Helen Mills rushed into the bull pen. Detectives straightened neckties, smoothed hair, and brushed crumbs from their vests. She spotted Bell and handed him a small envelope.

“What’s this?”

“Claypool.”

Bell slit it open with his knife. Out fell a photograph, so recently developed it smelled of fixer. The picture was slightly blurred, as Claypool was turning his face, but it was him for sure, and anyone who knew the camera-shy lawyer would recognize him.

“Where’d you get this?”

“I snapped it. Some girls from school came into town. We
pretended we were tourists, and I snapped him while snapping them, when he left his office for lunch.”

Bell slipped it into his memo book. “Nicely done, Helen. Take the girls to Rector’s Lobster Palace. Tell Charlie it’s on me and I said to give you the best table in the house.”

Detectives watched her leave.

Fulton said, “Quiller four days ago. Then Sullivan, Lehane’s heeler, yesterday.”

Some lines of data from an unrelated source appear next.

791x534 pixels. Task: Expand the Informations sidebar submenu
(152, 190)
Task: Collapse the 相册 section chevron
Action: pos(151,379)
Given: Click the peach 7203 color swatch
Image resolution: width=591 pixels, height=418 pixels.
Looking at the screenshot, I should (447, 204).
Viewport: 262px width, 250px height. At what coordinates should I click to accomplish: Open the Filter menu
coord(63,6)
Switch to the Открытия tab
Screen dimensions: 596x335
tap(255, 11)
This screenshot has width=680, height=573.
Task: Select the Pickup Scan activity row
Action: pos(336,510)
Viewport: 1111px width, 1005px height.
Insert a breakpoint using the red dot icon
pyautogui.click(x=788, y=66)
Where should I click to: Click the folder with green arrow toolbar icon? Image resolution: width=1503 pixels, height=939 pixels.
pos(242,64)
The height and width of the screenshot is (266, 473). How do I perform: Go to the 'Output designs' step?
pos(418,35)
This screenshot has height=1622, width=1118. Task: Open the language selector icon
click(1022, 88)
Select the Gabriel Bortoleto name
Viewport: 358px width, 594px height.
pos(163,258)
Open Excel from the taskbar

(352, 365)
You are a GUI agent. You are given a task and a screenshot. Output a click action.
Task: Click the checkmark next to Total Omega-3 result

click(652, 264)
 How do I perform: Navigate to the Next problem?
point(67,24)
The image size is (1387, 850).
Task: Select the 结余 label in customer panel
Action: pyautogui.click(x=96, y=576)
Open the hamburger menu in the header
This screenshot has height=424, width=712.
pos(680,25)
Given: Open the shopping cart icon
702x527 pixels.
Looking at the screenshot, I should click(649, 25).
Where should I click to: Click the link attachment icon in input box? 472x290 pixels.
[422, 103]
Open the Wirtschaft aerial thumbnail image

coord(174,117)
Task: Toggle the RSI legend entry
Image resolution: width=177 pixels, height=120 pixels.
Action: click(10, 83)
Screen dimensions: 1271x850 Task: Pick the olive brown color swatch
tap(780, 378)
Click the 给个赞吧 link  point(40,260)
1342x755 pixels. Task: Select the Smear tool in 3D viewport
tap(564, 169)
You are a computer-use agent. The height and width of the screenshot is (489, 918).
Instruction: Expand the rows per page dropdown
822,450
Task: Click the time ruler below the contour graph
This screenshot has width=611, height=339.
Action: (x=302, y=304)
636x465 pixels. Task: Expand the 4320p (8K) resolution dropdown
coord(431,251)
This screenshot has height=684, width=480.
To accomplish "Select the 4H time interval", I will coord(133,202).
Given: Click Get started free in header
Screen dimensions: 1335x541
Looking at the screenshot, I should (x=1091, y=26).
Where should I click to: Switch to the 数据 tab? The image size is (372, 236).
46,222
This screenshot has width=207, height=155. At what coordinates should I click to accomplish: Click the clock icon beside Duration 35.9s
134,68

“Working their way up to a full-fledged alderman,” said Kisley.

Isaac Bell put down the knife and picked up his fountain pen. “Which of them are under investigation?”

“Which ain’t?” asked Kisley, holding up the
Times
with a front page column headline that read

TWO ALDERMEN HELD IN BRIBERY SCANDAL

“Of the forty crooks on the Board of Aldermen, James Martin’s in deepest at the moment. Alderman Martin was always looking for patronage. Ten years if convicted, and sure to be convicted. Word is, he won’t make bail.”

“Why can’t an alderman make bail? The whole point of serving on the Boodle Board is to get rich.”

“Broke,” called Scudder Smith, who was nursing a flask in the corner. “Lost it all to a gal and poker.”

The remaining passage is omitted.